Überschwemmung in Zentralasien : Auch in Kasachstan fliehen Zehntausende vor den Fluten

Mindestens zwei Menschen sind umgekommen. Anders als Putin hat Kasachstans Präsident die Flutgebiete besucht und von der wohl größten Naturkatastrophe seit mehr als 80 Jahren gesprochen. In Russland protestieren derweil Betroffene.
Nicht allein südrussische Gebiete sind von Überschwemmungen schwer getroffen, auch in Kasachstan fliehen Tausende Menschen vor Wassermassen. Dort teilte der Katastrophenschutz mit, seit Freitag hätten mehr als 33.000 Menschen das westkasachische Kulsary verlassen müssen, mehr als die Hälfte der Einwohner der Stadt. Manche sind zu dem rund 80 Kilometer entfernten Ölfeld Tengis gebracht worden, wo viele Einwohner von Kulsary arbeiten.
Nördlich der Stadt ist der Fluss Emba, kasachisch Schem, über die Ufer getreten, ein Kanal verläuft durch die Stadt. Mindestens zwei Männer sind in Kulsary ums Leben gekommen, die versucht hatten, mit einem Trecker ein Haus zu erreichen.

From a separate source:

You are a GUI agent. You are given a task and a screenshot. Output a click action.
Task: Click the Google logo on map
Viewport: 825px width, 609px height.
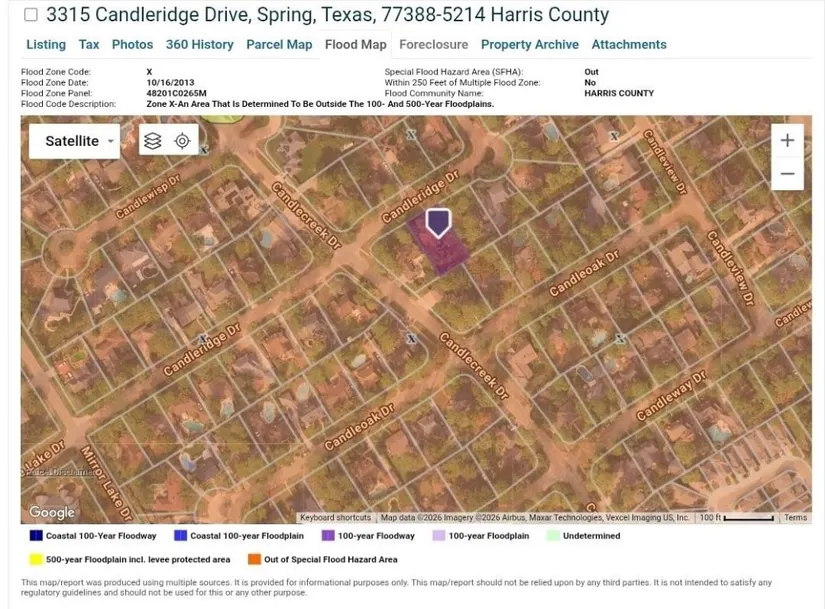52,512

In Westkasachstan sind acht Viehgräber sowie 14 Stätten überflutet, an denen Asche von an Milzbrand verendeten Tieren gelagert wird. Behörden beschrieben die Lage aber als „stabil“. Auch die 230 Kilometer westlich von Kulsary gelegene Gebietshauptstadt Atyrau, wo mehr als 315.000 Menschen leben, bereitet sich auf die Fluten vor. Sie liegt am Fluss Ural, kasachisch Schajyq, der in Russland entspringt und dort etwa Teile der Stadt Orsk im Orenburger Gebiet unter Wasser gesetzt hat, nachdem aus einem Stausee viel Wasser abgelassen worden war.
Die Flut hat auch schwere wirtschaftliche Folgen
In Orsk ist ein Damm an mehreren Stellen gebrochen. Der Direktor des Unternehmens, das ihn 2014 baute, nannte „Nager“ als mögliche Ursache, die den Damm „durchlöchert“ haben könnten. Die Flut hat auch schwere wirtschaftliche Folgen. So musste eine Ölraffinerie in Orsk ihren Betrieb einstellen; als eine der größten Raffinerien in Russland entfallen auf sie laut Fachleuten eineinhalb bis zwei Prozent der Treibstoffproduktion. Da andere Raffinerien nach Drohnenattacken, mit denen sich die Ukraine im russischen Angriffskrieg wehrt, den Betrieb einstellen mussten und die Benzinherstellung bis Ende März offiziell um 14 Prozent zurückgegangen ist, wiegt der Ausfall besonders schwer; laut der Nachrichtenagentur Reuters hat Russland Kasachstan gebeten, für den Notfall 100.000 Tonnen Benzin bereitzuhalten.
Am Montag protestierten zahlreiche Orsker, denen angekündigte Entschädigungen von umgerechnet rund 1000 Euro für völligen und 500 Euro für teilweisen Eigentumsverlust zu gering waren, im Zentrum der Stadt. „Putin, hilf!“, appellierten sie an ihren Präsidenten und erreichten ein Treffen mit dem Gebietsgouverneur, der ihnen Entschädigung „zu Marktpreisen“ und einen „neuen Damm“ versprach.